Credit Default Swaps For Dummies
By Roosh

“If it doesn’t pass, then heaven help us all.”

Allow me to teach you what a credit default swap is and why it’s so
important to what is happening to the economy today.

Virgle Kent borrows $50 from me. I want to get insurance on his debt in
case he goes broke. I go to Roissy and say, “Hey, Virgle Kent owes me
$50. Can you insure that debt?”

“I’ll insure it if you pay me $4 a year,” Roissy says.

“Done!”

Roissy is betting that VK will pay me back, especially since he did his
homework by looking at VK’s credit rating and saw it was superb. Roissy
wrote me a credit default swap, an unregulated derivative invented in
1995 by JP Morgan.

Unfortunately Roissy has some problems with his business, and he no
longer even has $50 to pay me in case VK goes broke. The premiums I gave
him are long gone. Credit agencies notice this and tell Roissy to find
some cash or his credit rating goes down. Roissy is fucked because if
his credit rating goes down then he won’t be able to raise cash at good
rates to keep his business open (today’s large businesses need a
constant flow of credit to maintain operations). Sure enough his rating
gets killed and Roissy goes bankrupt.

Now I’m in trouble. The debt I had on my books that was insured is now
uninsured. The agencies look at my books and see I have this exposed
debt and they downgrade my ass. I have no choice but to enter bankruptcy
as well. But I happened to be knee deep in the CDS game too. I wrote a
ton of them for Arjewtino, insuring the debt owed to him by other
parties. When I go down it puts pressure on him. Like dominoes we fall.

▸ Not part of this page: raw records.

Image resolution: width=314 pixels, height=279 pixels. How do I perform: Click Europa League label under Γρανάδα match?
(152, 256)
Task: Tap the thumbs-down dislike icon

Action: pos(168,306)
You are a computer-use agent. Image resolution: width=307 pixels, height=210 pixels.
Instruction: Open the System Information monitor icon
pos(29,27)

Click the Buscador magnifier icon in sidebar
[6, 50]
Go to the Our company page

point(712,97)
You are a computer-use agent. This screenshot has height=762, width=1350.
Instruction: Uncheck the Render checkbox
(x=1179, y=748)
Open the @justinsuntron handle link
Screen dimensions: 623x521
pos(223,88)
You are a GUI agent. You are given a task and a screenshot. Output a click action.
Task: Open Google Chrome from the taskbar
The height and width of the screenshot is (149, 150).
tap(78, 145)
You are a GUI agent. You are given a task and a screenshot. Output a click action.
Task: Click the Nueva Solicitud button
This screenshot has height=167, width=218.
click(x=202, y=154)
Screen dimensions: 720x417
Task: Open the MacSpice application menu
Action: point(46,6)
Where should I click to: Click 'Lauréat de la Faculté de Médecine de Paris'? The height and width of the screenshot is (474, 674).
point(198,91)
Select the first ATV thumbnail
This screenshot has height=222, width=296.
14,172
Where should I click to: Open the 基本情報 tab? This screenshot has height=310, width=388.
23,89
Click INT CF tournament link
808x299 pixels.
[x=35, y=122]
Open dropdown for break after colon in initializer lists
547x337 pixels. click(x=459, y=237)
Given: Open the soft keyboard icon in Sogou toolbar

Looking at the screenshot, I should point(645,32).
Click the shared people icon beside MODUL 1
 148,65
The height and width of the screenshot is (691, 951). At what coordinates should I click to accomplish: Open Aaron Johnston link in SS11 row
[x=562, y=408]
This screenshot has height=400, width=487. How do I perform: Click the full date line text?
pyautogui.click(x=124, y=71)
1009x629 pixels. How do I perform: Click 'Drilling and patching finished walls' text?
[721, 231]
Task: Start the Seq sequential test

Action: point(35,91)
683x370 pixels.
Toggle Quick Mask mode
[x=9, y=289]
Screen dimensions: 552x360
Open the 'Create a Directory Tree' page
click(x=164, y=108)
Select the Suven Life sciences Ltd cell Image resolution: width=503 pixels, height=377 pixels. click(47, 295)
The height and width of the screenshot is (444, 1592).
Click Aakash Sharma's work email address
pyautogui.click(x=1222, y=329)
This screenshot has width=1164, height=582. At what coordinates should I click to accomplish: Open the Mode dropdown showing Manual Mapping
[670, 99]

In the carnage it turned out that the ratings we used to judge each
other’s debt worthiness was bogus from the start. Essentially we all
gambled like we would at a blackjack table, but we did it while drunk.
And blind.

The insurance company AIG wrote $78 billion worth of swaps.

Ivy League MBA’s turned the CDS into an even more insidious device. In
ways that I will not begin to understand, swaps were used not just to
insure against debt but to speculate if companies would fail or not. It
turned out that while VK only owed me $50, there were swaps written
worth $500 between parties that VK didn’t even know about! The swaps
became a means to make money instead of a simple insurance policy. This
was enabled by a government run by politicians whose treasure chests
were stocked full of kind donations from the big bankers. They did not
hesitate to look the other way.

A lot of swaps were written by banks and businesses that are now very
sick from making bad bets and possibly outright fraud in the housing
boom. (Who would have thought that giving no money down / no-doc loans
was a bad idea?)

Here’s the bad news:

     …there are $45 trillion of credit default swaps out there. A
default on a mere 10% would cause an economic disaster. Unfortunately,
it’s guaranteed to happen.

Actually that was the good news. Here’s the real bad news:

     The Bank for International Settlements recently reported that total
derivatives trades exceeded one quadrillion dollars – that’s 1,000
trillion dollars. How is that figure even possible? The gross domestic
product of all the countries in the world is only about 60 trillion
dollars. The answer is that gamblers can bet as much as they want.

The quote up top was said by Henry Paulson.